Begin Source document

While cold brewing in the Toddy/Filtron/pitcher in your house method is easy as pie, Japanese slow-drip cold-brewers (like the ones Blue Bottle uses to produce their "Kyoto" cold brew, or this Yama model for your home) require special equipment to pass individual drops of water over top of a bed of coffee grounds.

Different slow-drip brewers will require slightly different doses of coffee, water, and time, but the essence of the method is this: coffee ground to a medium/filter setting is put into a grounds chamber, over top of a filter (many prefer paper for clean taste, but some models come with a metal filter included). Water is put into a water chamber some distance above—and while some accept room temperature water, some brewers are designed for cold water, and have reservoirs roomy enough for you to add a mixture of water and ice. (More decorative drippers will have coils through which the water travels as part of its slow journey, adding to the theatrical nature of the brewing process.)

End Source document

## Direction 1:
Translate this sentence from the passage on cold brew coffee into Spanish: "More decorative drippers will have coils through which the water travels as part of its slow journey, adding to the theatrical nature of the brewing process."

Begin Exercise material

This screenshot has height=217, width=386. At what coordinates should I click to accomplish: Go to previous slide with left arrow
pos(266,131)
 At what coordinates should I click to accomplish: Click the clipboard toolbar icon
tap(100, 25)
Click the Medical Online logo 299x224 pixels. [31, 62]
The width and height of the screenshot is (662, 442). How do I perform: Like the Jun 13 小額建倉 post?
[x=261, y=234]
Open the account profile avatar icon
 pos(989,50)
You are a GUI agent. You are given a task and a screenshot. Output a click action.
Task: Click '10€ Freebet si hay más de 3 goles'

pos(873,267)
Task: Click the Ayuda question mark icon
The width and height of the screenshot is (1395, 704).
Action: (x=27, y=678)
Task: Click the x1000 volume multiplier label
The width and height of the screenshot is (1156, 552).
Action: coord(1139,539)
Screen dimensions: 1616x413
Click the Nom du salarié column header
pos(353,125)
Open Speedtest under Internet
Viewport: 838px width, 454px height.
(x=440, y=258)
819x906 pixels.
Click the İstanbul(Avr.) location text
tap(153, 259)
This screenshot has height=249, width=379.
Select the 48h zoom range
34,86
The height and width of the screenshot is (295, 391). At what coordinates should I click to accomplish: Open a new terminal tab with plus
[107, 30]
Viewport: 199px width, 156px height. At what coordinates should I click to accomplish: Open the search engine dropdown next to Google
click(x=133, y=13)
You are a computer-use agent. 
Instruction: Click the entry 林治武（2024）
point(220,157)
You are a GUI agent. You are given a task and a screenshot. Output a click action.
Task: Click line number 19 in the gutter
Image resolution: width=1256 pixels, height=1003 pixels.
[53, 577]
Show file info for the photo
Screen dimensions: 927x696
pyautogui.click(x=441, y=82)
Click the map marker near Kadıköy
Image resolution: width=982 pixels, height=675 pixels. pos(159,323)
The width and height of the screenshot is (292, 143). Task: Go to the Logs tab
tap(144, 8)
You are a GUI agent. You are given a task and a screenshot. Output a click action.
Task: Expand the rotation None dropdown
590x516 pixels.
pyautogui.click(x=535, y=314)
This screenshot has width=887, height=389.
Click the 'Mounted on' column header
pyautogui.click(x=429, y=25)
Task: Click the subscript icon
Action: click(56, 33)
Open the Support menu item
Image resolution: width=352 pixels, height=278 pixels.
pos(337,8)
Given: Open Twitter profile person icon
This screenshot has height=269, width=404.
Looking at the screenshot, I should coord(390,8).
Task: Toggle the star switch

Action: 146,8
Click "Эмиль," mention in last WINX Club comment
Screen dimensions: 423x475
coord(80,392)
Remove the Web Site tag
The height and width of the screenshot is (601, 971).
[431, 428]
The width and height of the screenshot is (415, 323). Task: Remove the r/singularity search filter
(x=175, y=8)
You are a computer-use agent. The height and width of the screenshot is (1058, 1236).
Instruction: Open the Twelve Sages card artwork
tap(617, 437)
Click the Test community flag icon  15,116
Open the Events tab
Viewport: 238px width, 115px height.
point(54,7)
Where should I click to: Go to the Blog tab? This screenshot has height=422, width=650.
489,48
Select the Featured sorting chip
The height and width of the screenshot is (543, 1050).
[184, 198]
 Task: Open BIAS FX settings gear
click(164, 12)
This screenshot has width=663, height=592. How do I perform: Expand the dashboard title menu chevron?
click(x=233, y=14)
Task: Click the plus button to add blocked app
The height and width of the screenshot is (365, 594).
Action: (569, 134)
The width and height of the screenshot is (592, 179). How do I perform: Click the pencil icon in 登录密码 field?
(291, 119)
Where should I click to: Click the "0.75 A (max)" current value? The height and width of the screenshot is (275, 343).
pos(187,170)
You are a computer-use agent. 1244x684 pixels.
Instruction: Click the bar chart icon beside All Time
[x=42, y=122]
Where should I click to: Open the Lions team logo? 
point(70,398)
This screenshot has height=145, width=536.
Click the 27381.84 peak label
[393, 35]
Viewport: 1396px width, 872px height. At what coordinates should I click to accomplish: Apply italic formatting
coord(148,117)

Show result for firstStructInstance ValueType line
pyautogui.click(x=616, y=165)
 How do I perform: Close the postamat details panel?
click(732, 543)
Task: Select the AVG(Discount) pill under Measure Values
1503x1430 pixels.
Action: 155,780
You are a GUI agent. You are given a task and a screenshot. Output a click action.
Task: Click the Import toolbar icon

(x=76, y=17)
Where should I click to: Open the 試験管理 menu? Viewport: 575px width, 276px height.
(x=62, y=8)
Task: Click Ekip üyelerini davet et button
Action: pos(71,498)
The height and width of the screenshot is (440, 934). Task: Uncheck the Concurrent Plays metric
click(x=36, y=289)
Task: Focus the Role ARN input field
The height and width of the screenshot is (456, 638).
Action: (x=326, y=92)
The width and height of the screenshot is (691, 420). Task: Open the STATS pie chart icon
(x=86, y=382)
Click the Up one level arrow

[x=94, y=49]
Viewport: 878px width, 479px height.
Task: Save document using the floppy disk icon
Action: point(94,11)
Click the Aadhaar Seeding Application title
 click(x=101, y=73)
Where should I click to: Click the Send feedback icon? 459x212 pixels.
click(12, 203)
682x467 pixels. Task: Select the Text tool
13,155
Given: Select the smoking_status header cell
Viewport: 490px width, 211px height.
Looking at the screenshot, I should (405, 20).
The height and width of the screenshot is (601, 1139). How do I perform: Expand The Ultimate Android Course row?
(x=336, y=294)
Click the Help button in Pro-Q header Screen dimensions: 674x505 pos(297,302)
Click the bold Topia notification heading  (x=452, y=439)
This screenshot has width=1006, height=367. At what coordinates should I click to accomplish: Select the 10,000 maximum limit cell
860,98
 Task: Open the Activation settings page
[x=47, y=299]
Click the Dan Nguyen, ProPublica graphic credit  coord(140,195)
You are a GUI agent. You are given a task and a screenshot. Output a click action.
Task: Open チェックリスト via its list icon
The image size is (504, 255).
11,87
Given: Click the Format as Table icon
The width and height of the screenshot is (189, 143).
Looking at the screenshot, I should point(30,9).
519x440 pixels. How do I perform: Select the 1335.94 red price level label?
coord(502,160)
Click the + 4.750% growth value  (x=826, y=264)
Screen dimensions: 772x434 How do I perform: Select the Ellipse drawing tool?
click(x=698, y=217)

End Exercise material

## Direction 2:
In the records, change "screenshot" to "screen capture" in the lines starting at the one that contains "Open the account profile avatar icon" and ending at the one that contains "tap(153, 259)". Give back only those lines, with everything else unchanged.

## Final answer 1:
Los goteros más decorativos tendrán serpentines por los que el agua circula como parte de su lento recorrido, lo que aumenta el carácter teatral del proceso de preparación.

## Final answer 2:
Open the account profile avatar icon
 pos(989,50)
You are a GUI agent. You are given a task and a screen capture. Output a click action.
Task: Click '10€ Freebet si hay más de 3 goles'

pos(873,267)
Task: Click the Ayuda question mark icon
The width and height of the screen capture is (1395, 704).
Action: (x=27, y=678)
Task: Click the x1000 volume multiplier label
The width and height of the screen capture is (1156, 552).
Action: coord(1139,539)
Screen dimensions: 1616x413
Click the Nom du salarié column header
pos(353,125)
Open Speedtest under Internet
Viewport: 838px width, 454px height.
(x=440, y=258)
819x906 pixels.
Click the İstanbul(Avr.) location text
tap(153, 259)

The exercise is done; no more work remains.